Могучим прыжком перескакивает грозный лев загороди и выбирает себе жертву. Одним ударом страшной лапы повергает он двухгодовалого бычка, и шейные позвонки беззащитного животного раздавливаются в его ужасной пасти. С глухим рычанием лежит хищник на своей жертве; большие глаза его ярко блещут торжеством победы и свирепым наслаждением; хвостом он бичует воздух; по временам выпускает на минуту издыхающее животное, и потом снова хватает его своими дробящими челюстями; наконец жертва перестала шевелиться. Тогда лев удаляется. При этом ему нужно снова перескочить через высокую ограду, но не хочется покинуть и добычу. Только при его громадной силе можно совершить такой скачек, неся в пасти быка. Но это ему нипочем: я сам видел серибу, через которую лев перепрыгнул с двухгодовалым бычком в пасти; я видел следы, оставленные тяжелой ношей его на вершине ограды, и глубокую впадину в песке, произведенную падением быка на землю по ту сторону ограды. Лев без труда уносит такую тяжесть в свое логовище, быть может на расстояние полумили, и глубокий след в песке, оставляемый влекомым им животным, можно нередко проследить с точностью до того самого места, где хищник растерзал свою жертву
Все, живущее в лагере, вздыхает свободно только по удалении льва; в присутствии его все были в оцепенении. Пастух безропотно покоряется своей участи: он знает, что лев – царь, который может так же жестоко грабить его, как человек, – его повелитель.

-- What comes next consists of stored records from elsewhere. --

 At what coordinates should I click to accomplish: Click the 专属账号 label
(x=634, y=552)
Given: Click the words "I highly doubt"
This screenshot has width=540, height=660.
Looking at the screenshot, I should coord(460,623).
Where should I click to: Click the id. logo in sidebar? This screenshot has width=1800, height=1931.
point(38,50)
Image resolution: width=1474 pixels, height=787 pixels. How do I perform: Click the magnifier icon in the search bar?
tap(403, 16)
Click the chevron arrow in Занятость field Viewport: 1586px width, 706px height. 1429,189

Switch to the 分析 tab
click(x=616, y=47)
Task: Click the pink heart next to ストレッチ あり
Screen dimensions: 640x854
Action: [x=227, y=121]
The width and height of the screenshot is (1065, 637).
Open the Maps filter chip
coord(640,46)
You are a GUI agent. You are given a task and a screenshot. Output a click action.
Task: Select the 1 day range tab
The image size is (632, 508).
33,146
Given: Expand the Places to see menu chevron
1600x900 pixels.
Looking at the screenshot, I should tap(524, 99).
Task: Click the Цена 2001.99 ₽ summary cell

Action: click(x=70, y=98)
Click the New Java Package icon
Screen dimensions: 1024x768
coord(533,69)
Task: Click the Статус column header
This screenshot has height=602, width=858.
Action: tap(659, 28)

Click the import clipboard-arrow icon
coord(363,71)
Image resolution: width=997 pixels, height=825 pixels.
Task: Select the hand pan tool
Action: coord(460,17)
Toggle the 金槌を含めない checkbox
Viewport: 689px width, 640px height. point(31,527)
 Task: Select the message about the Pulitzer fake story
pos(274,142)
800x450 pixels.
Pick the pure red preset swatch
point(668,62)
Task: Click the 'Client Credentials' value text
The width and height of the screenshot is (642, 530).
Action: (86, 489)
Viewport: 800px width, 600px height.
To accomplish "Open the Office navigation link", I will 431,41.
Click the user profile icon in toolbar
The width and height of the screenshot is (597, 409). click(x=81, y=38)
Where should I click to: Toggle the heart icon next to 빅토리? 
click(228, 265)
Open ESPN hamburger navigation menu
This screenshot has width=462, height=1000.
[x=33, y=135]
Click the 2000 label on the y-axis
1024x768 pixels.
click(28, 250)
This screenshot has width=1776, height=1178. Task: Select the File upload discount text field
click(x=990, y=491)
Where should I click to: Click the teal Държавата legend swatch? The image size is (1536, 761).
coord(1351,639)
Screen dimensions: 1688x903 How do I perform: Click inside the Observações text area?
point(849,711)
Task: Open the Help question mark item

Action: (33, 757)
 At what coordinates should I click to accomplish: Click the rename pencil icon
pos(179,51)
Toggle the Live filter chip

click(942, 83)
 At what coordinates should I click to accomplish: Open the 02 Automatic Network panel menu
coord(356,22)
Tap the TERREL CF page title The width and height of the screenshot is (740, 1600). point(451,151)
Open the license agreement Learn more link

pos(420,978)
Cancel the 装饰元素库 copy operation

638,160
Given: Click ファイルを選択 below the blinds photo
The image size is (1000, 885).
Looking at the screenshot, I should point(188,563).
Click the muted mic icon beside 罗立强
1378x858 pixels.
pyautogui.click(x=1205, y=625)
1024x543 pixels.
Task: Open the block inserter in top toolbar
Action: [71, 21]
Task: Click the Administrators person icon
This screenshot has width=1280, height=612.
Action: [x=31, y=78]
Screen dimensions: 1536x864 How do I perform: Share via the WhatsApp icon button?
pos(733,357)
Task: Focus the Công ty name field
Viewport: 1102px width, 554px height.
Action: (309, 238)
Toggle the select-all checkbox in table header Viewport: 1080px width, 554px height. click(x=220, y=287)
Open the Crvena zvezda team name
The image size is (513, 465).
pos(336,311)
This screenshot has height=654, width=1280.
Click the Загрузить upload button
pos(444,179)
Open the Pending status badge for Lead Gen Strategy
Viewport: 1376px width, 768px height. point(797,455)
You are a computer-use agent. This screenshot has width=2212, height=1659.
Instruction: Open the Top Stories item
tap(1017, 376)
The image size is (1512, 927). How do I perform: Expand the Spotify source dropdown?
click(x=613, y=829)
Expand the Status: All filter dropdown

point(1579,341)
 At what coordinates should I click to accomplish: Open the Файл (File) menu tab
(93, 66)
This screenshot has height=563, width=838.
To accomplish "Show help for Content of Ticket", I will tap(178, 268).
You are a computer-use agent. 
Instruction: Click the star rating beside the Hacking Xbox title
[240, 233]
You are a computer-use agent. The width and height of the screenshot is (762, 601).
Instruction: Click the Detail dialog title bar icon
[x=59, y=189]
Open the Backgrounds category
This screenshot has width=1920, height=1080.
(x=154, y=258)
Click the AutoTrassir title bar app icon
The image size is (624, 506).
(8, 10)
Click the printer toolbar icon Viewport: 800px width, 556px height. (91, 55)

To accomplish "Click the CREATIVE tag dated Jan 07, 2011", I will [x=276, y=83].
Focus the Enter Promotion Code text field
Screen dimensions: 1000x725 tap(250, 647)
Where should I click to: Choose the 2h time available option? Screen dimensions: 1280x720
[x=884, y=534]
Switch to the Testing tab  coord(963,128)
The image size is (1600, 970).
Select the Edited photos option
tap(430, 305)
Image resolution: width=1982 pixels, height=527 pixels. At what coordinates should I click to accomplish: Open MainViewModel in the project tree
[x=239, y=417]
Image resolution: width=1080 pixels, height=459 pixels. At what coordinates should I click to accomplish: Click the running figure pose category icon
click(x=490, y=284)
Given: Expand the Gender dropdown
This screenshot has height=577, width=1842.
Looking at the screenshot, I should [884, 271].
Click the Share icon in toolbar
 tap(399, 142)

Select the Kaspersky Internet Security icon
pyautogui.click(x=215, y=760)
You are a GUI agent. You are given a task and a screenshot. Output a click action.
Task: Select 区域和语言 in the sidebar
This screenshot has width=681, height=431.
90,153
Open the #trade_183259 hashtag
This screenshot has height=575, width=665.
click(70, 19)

Понятно, что все животные, знающие этого страшного хищника, почти безумеют от ужаса, услышав его рев. Голос льва может считаться его характеристическою особенностью. Его можно назвать выражением силы животного; он единственный в своем роде, и с ним не могут идти в сравнение голоса все прочих животных. Арабы метко называют голос льва «раад», т. е. греметь. Описать его нельзя: он выходит точно из самой глубины груди, точно хочет разорвать ее. Трудно определить, откуда идет этот рев, потому что лев ревет, склоняясь к земле, и рычание разносится по ней далеко, как раскаты грома. Львиный рев состоит из необыкновенно могучих звуков, занимающих середину между о и у. Обыкновенно он начинается тремя или четырьмя протяжными звуками, почти похожими на стоны; затем, все быстрее и быстрее раздаются громкие ноты, но под конец снова становятся протяжнее и слабее, так что последние похожи скорее на ворчание. Едва раздастся могучий голос льва, как в ту же минуту все другие львы, которые только могут его слышать, тоже начинают реветь, так что в дремучем лесу раздается иногда действительно величественная музыка.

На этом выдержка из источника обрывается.